Lady Janet's temper had hardly been allowed time enough to subside to

its customary level.

"Very remarkable, I dare say," she answered, "to people who feel any

doubt of this pitiable lady of yours being mad. I feel no doubt--and,

thus far, I find your account of yourself, Julian, tiresome in the

extreme. Go on to the end. Did you lay your hand on Mercy Merrick?"

"No."

"Did you hear anything of her?"

"Nothing. Difficulties beset me on every side. The French ambulance

had shared in the disasters of France--it was broken up. The wounded

Frenchmen were prisoners somewhere in Germany, nobody knew where.

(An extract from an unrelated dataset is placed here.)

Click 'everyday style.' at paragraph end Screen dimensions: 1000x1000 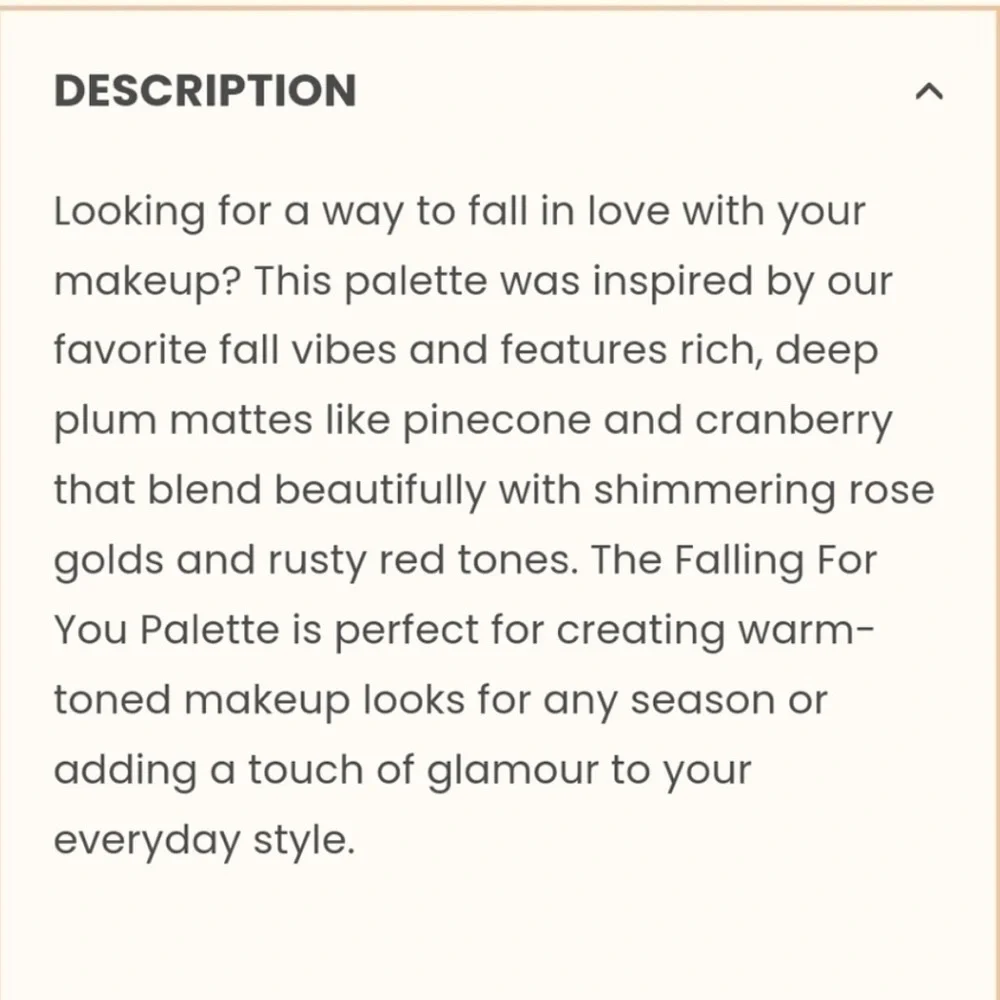pos(205,841)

The French surgeon had been killed in action. His assistants were

scattered--most likely in hiding. I began to despair of making any

discovery, when accident threw in my way two Prussian soldiers who had

been in the French cottage. They confirmed what the German surgeon told

the consul, and what Horace himself told _me_--namely, that no nurse

in a black dress was to be seen in the place. If there had been such a

person, she would certainly (the Prussians inform me) have been found in

attendance on the injured Frenchmen. The cross of the Geneva Convention

would have been amply sufficient to protect her: no woman wearing that

badge of honor would have disgraced herself by abandoning the wounded

men before the Germans entered the place."

"In short," interposed Lady Janet, "there is no such person as Mercy

Merrick."

"I can draw no other conclusion," said Julian, "unless the English

doctor's idea is the right one. After hearing what I have just told you,

he thinks the woman herself is Mercy Merrick."

Lady Janet held up her hand as a sign that she had an objection to make

here.

"You and the doctor seem to have settled everything to your entire

satisfaction on both sides," she said. "But there is one difficulty that

you have neither of you accounted for yet."